Continuano a preoccupare le condizioni della strada: il racconto del professionista
CASERTA/BENEVENTO – Continua a causare disagi e pericoli costanti la cosiddetta buca killer sulla Fondo Valle Isclero.
Una strada che miete “vittime”
Del caso ci siamo occupati già qualche tempo fa. La buca in questione si trova all’altezza di Torello di Melizzano, verso Dugenta. Una ventina di automobilisti a causa della buca killer si sono trovati con cerchioni e pneumatici visibilmente danneggiati o squarciati.
La denuncia di Fucci (AsLImItaly)
Si attendevano numerose denunce e tra le tante c’è anche quella del commercialista e presidente di AsLImItaly Alessandro Fucci: “Dal 2017 ho intrapreso la mia personale crociata contro l’inettitudine e l’inattività da parte di coloro che dovrebbero garantirci la sicurezza sulle strade, a partire dalle terribili condizioni del manto stradale, che in certi tratti sembra essere stato oggetto di bombardamenti come in Iraq o in altre zone di guerra.

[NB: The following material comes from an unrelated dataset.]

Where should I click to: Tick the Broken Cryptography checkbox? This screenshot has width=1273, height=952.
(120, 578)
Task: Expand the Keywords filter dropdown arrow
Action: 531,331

E’ assurdo che nel 2026 siamo costretti ad assistere ai tragici risultati dell’inadempienza di amministrazioni ed enti che non svolgono il proprio dovere. In più, come conseguenza, viene da pensare quale scelerata modalità di spesa di fondi venga intrapresa. Il PNRR adesso, ma già prima le risorse specifiche sono state indubbiamente sprecate o gestite in maniera errata, “rappezzando” qua e là, senza alcun criterio, con la conclusione di vedere continuamente il riformarsi dei problemi negli stessi punti.
Qui parliamo della Valle Isclero, ma il fenomeno “buche” è una piaga estesa in tutta Italia, non solo per le strade comunali o statali, ma persino per le autostrade il pericolo compare davanti a noi, all’improvviso, e i tempi di reazioni sono brevissimi.

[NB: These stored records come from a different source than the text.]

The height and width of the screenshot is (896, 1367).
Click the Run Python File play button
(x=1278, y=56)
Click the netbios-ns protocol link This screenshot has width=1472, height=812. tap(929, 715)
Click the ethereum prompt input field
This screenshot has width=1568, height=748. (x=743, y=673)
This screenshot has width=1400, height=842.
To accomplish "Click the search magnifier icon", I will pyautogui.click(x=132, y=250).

Recentemente anche un nostro collaboratore, il Dott. Nicola Gallo ha subìto danni a causa di una serie di fossi inevitabili, dovendo quindi sostituire l’intero corredo deli pneumatici del suo veicolo. Lui stesso mi ha raccontato quanto fosse stato doloroso, 2 anni, fa, subire all’interno dell’ambulanza i sobbalzi degli ammortizzatori sopra le numerose buche che imperversano sulle strade, e con due costole rotte in seguito a una aggressione, il dolore, ad ogni “salto” del mezzo di soccorso si faceva sentire, eccome.
Continueremo ad aggiornarvi sulla situazione in corso nella speranza che non si debba assistere a qualche tragico evento per destare l’attenzione di chi dovrebbe mantenere efficienti le strade che percorriamo”.